» Brief
Put every line of the records below into a JSON list of strings, one string per line, skipping blank lines. Leave the pictures out of your answer.

(Records taken from a collection)

____

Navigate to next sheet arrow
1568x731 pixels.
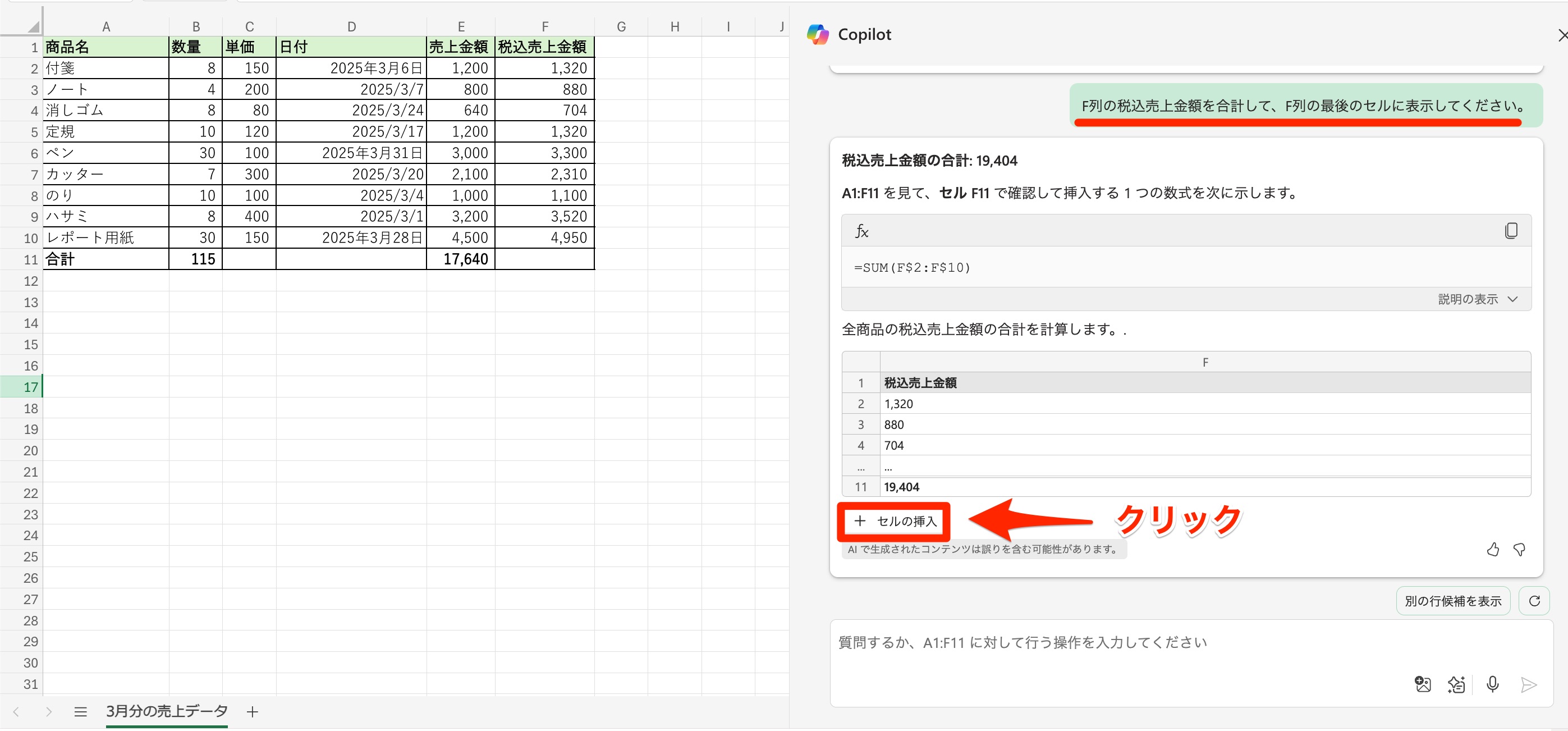49,711
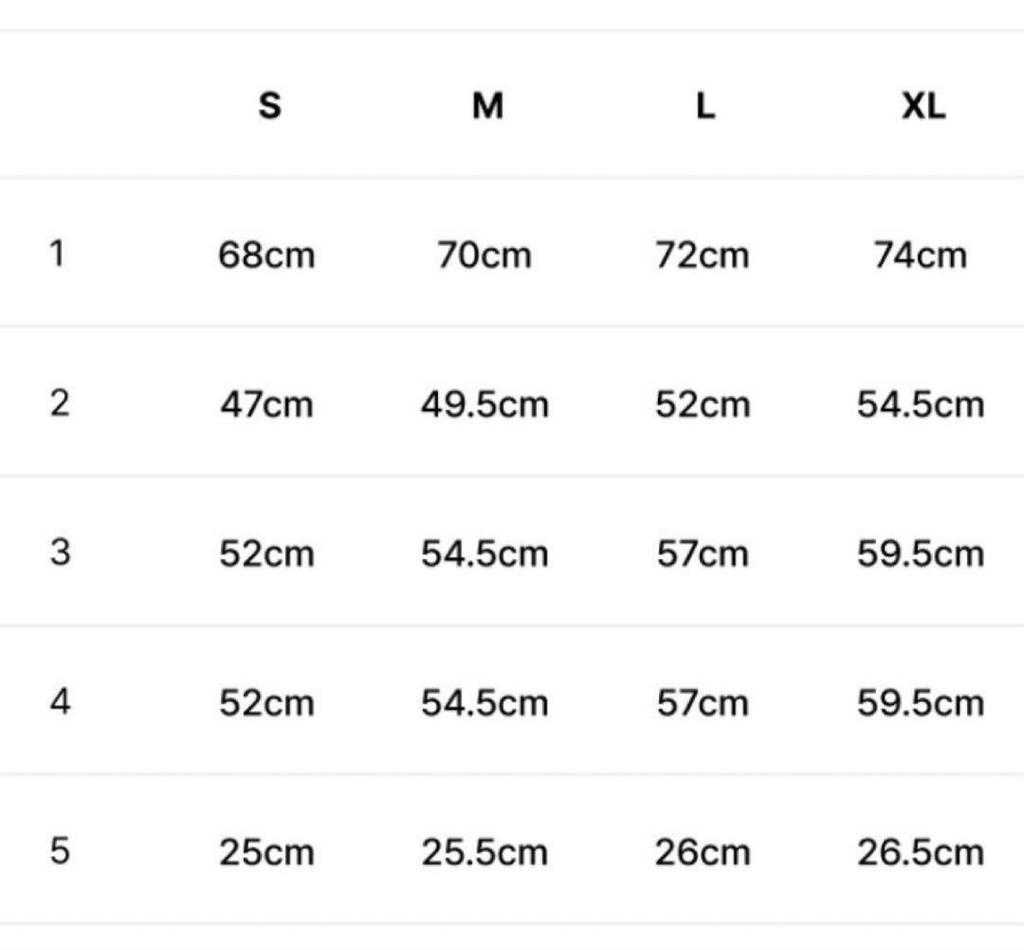Click row number 3 label
This screenshot has width=1024, height=950.
tap(60, 552)
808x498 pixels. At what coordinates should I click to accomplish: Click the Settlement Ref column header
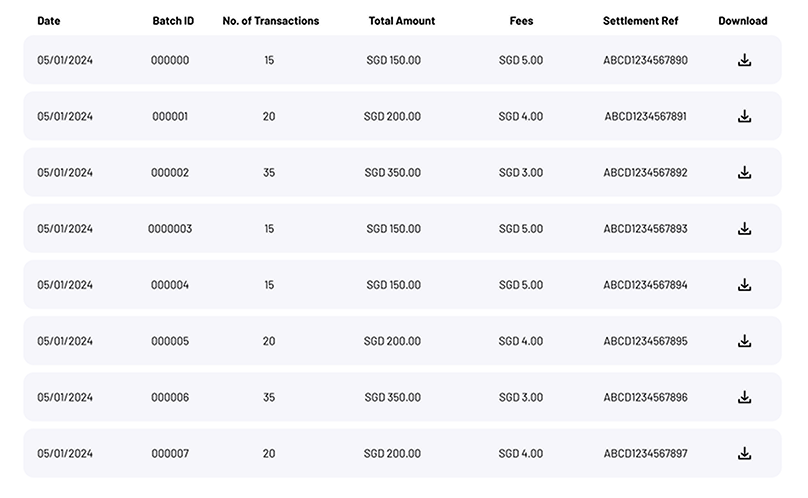click(641, 21)
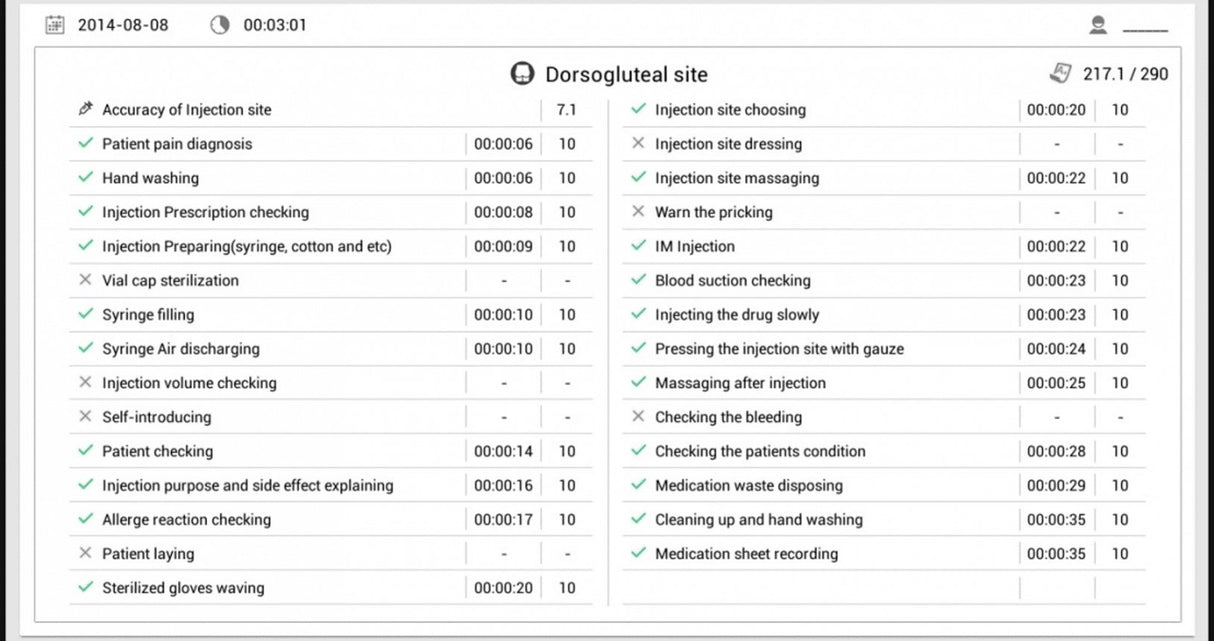This screenshot has height=641, width=1214.
Task: Toggle the checkmark for Hand washing
Action: 83,178
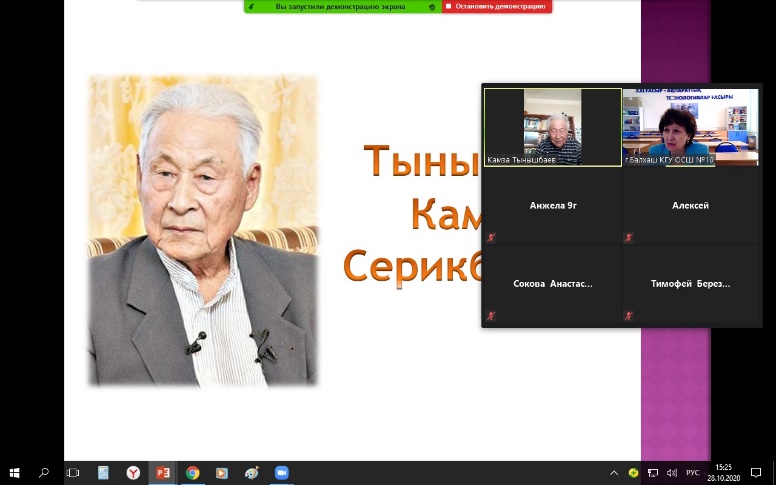Open the РУС input language switcher
Viewport: 776px width, 485px height.
[x=692, y=473]
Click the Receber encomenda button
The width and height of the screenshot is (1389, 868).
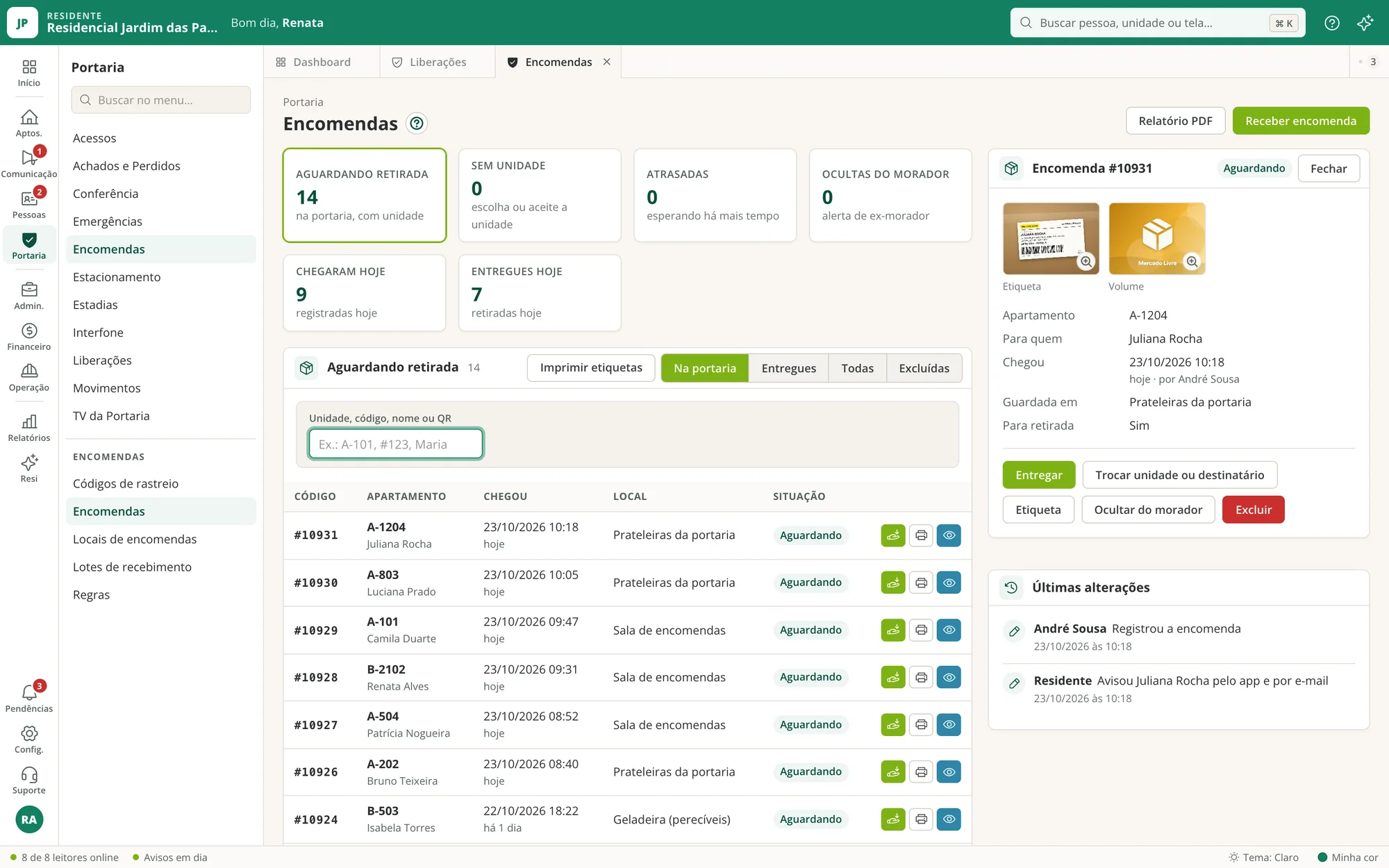click(x=1301, y=121)
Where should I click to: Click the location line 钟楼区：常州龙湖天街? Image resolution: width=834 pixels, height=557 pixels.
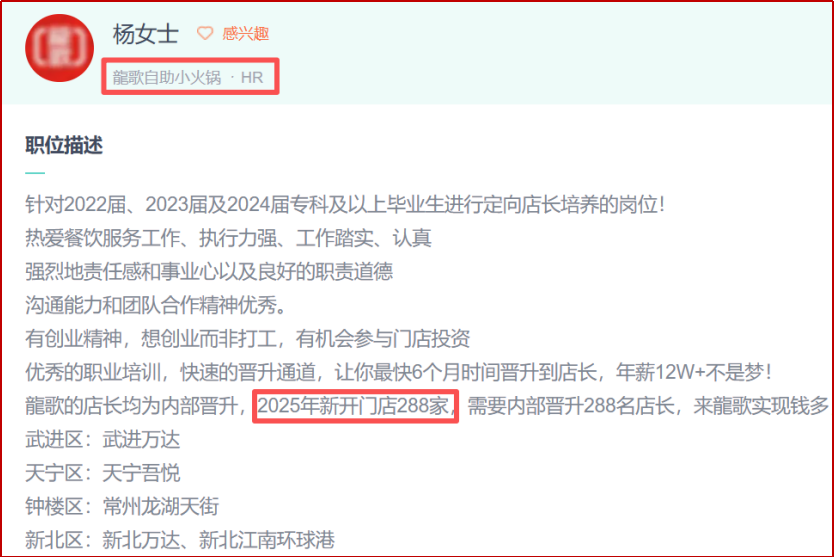click(122, 507)
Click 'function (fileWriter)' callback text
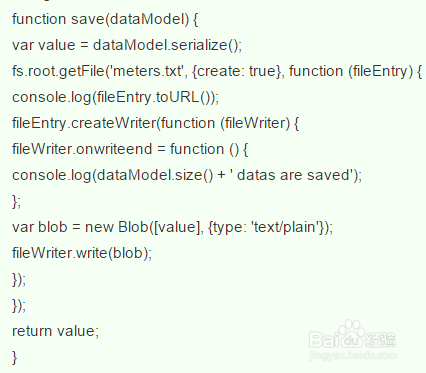This screenshot has width=426, height=373. 226,123
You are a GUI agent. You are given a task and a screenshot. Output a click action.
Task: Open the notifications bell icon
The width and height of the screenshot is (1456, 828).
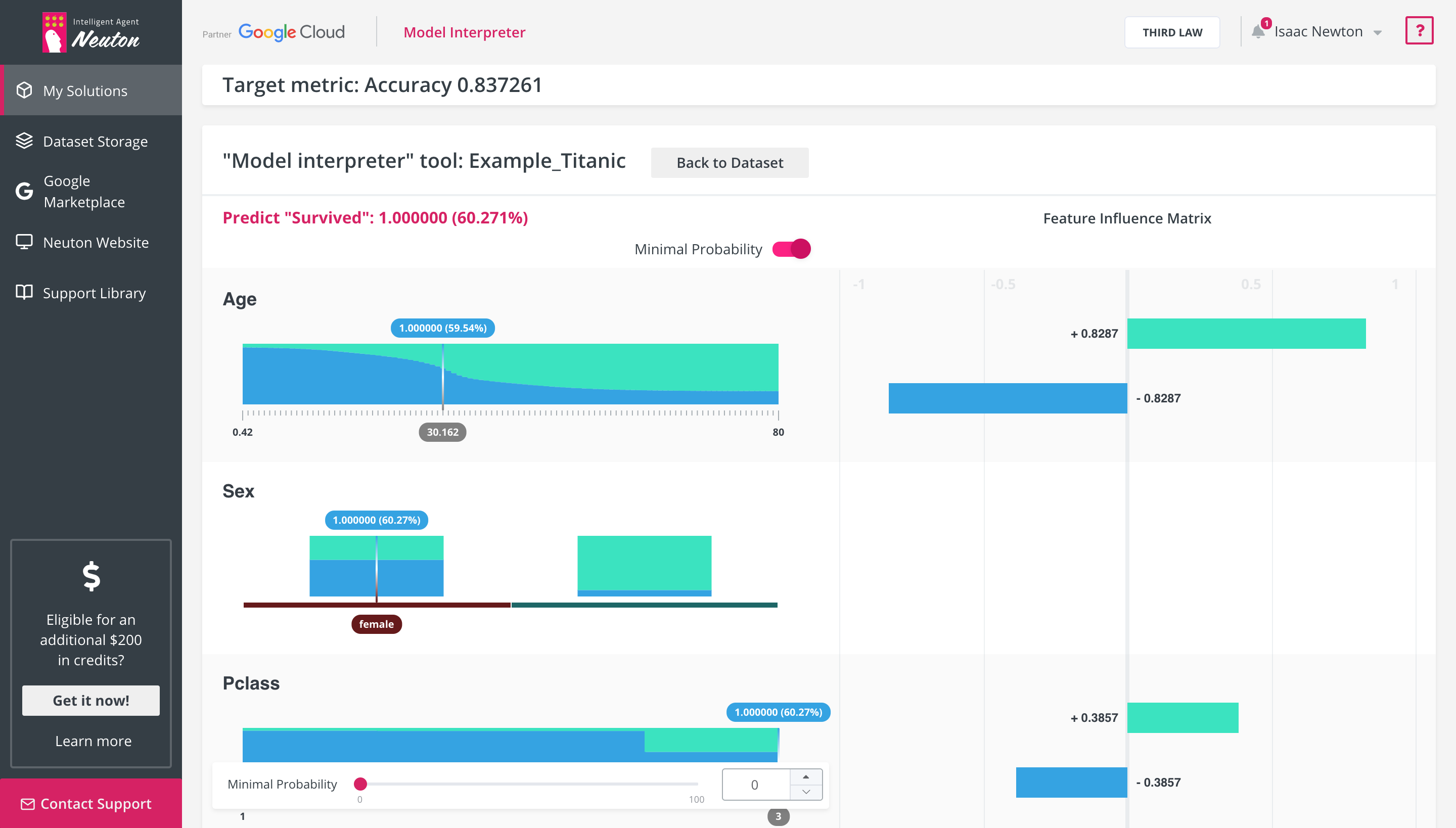(1258, 32)
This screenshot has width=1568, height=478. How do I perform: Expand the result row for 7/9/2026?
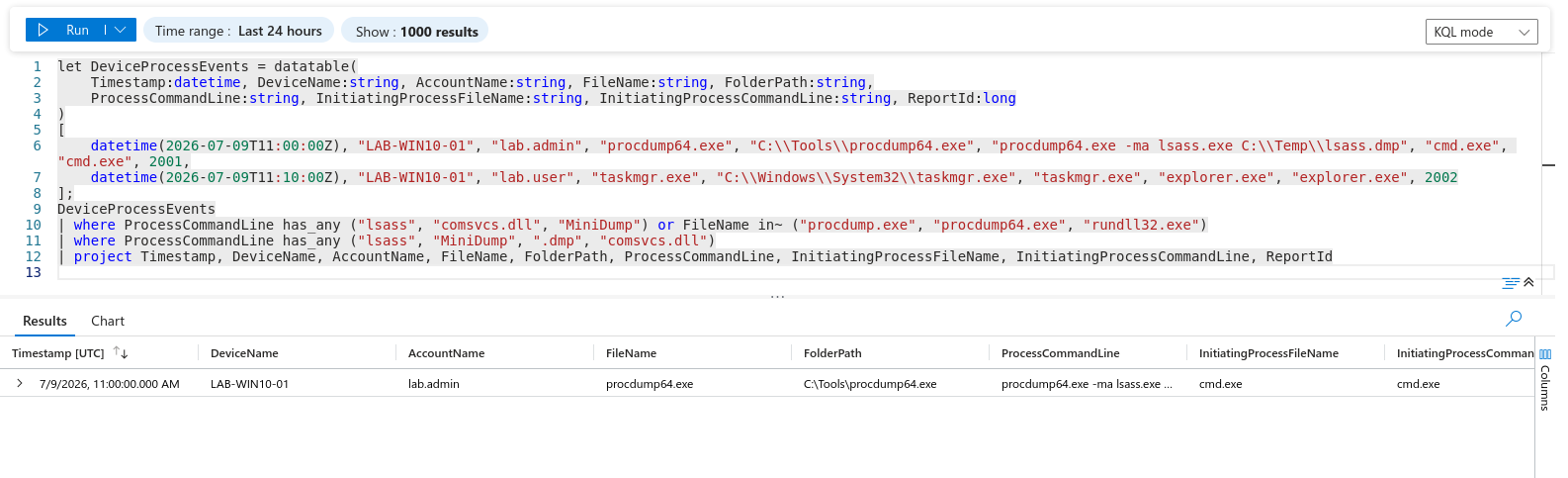coord(19,383)
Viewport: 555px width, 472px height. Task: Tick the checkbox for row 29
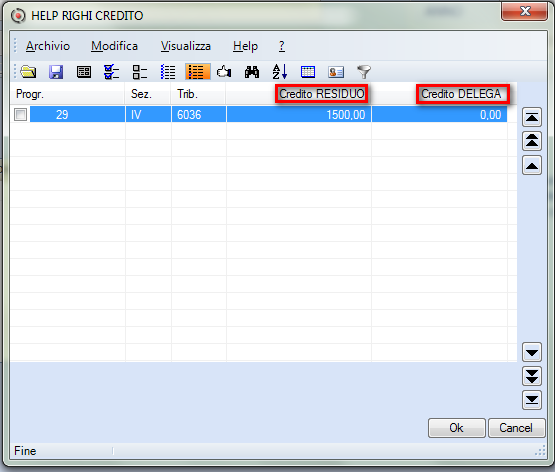[21, 115]
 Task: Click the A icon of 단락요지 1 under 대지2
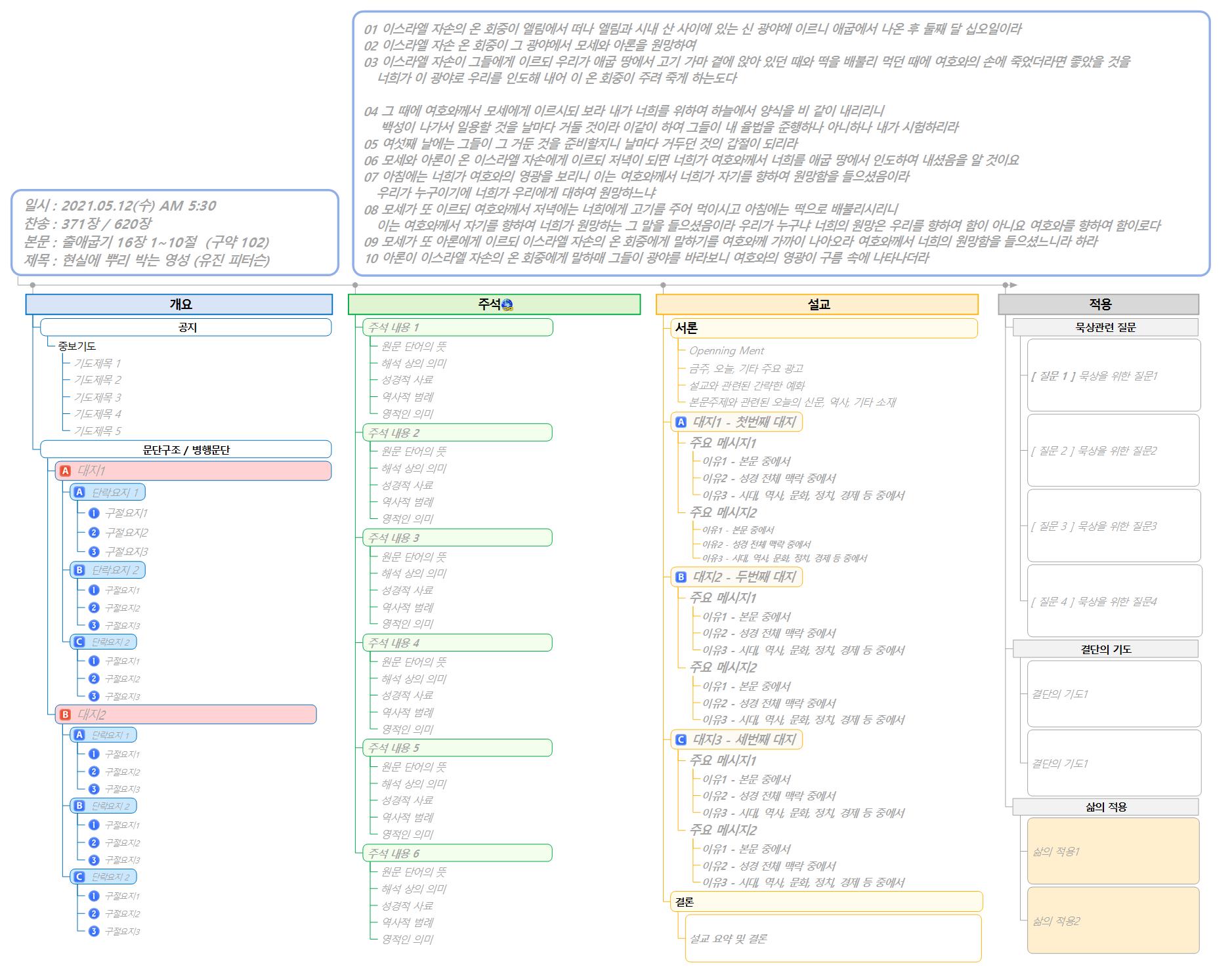(x=79, y=735)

____

» Written answer
[
  "Navigate to next sheet arrow",
  "1568x731 pixels.",
  "49,711",
  "Click row number 3 label",
  "This screenshot has width=1024, height=950.",
  "tap(60, 552)",
  "808x498 pixels. At what coordinates should I click to accomplish: Click the Settlement Ref column header",
  "click(641, 21)",
  "This screenshot has height=641, width=1214.",
  "Task: Toggle the checkmark for Hand washing",
  "Action: 83,178",
  "Open the РУС input language switcher",
  "Viewport: 776px width, 485px height.",
  "[x=692, y=473]",
  "Click the Receber encomenda button",
  "The width and height of the screenshot is (1389, 868).",
  "click(x=1301, y=121)",
  "Where should I click to: Click the location line 钟楼区：常州龙湖天街? Image resolution: width=834 pixels, height=557 pixels.",
  "click(122, 507)",
  "Click 'function (fileWriter)' callback text",
  "This screenshot has width=426, height=373. 226,123",
  "You are a GUI agent. You are given a task and a screenshot. Output a click action.",
  "Task: Open the notifications bell icon",
  "The width and height of the screenshot is (1456, 828).",
  "(1258, 32)",
  "This screenshot has width=1568, height=478. How do I perform: Expand the result row for 7/9/2026?",
  "coord(19,383)",
  "Viewport: 555px width, 472px height. Task: Tick the checkbox for row 29",
  "[21, 115]",
  " Task: Click the A icon of 단락요지 1 under 대지2",
  "(x=79, y=735)"
]